KZSQ-FM
- Sonora, California; United States;
- Frequency: 92.7 MHz
- Branding: The New Star 92.7

Programming
- Format: Classic hits

Ownership
- Owner: Clarke Broadcasting Corporation
- Sister stations: KKBN, KVML

History
- First air date: October 3, 1973

Technical information
- Licensing authority: FCC
- Facility ID: 11708
- Class: A
- ERP: 380 watts
- HAAT: 393 meters (1,289 ft)
- Transmitter coordinates: 38°0′30″N 120°21′44″W﻿ / ﻿38.00833°N 120.36222°W

Links
- Public license information: Public file; LMS;
- Website: kzsq.com

= KZSQ-FM =

KZSQ-FM (92.7 FM, "The New Star 92.7 FM") is a radio station licensed to Sonora, California. KZSQ serves Mother Lode country centered in Sonora, comprising Tuolumne and Calaveras County. The station broadcasts a classic hits format and is owned by Clarke Broadcasting Corporation.

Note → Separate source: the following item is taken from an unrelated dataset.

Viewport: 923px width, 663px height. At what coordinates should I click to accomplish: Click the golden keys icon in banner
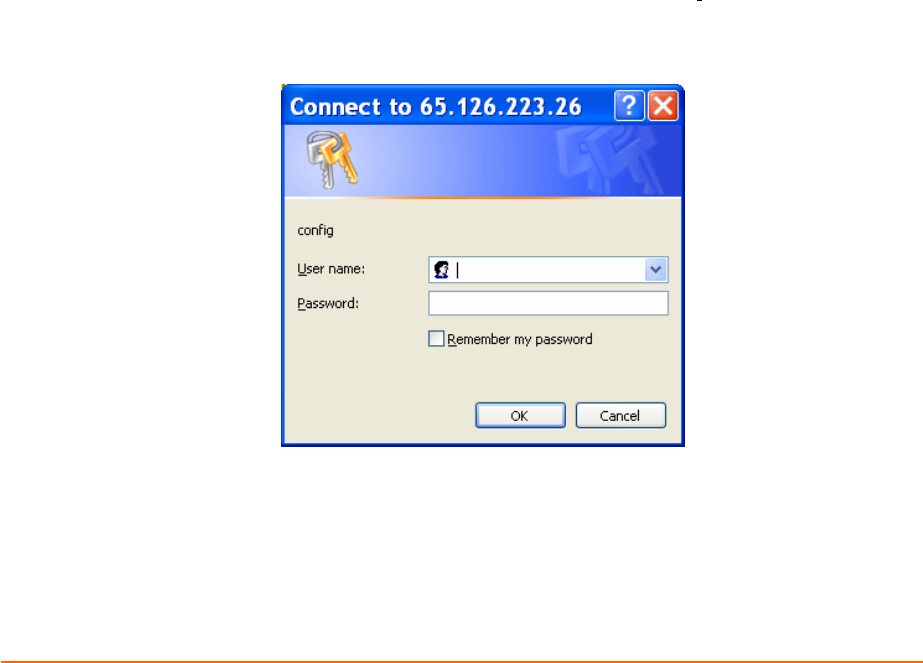(x=332, y=159)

KZSQ-FM has been broadcasting in the Mother Lode since 1971. In February, 1994, KZSQ-FM and KVML updated to digital studios and relocated to downtown Sonora. In 2000, Clarke Broadcasting acquired a local Internet Service Provider, Mother Lode Internet, and created a community website, myMotherLode.com, for its three radio stations KVML/KZSQ-FM/KKBN. Mother Lode Internet was sold by Clarke Broadcasting in 2008, while retaining the myMotherLode.com with more than 2 million page views per month. myMotherLode.com continues to promote and represent Star 92.7/KZSQ which does not stream all radio content but media feature segments are available on myMotherLode.com and KZSQ.com.

Clarke Broadcasting Corporation is a Nevada corporation, President H. Randolph Holder, Jr. The General Manager of KVML / KZSQ-FM / KKBN / myMotherlode.com is Tom Nankival.

==History==
On May 27, 2022 at 2 p.m., KZSQ-FM flipped its format from adult contemporary to classic hits, with music primarily from the top 40 music charts of the 60s to early 2000s, with a focus on the 80s, and has been branded as "The New Star 92.7".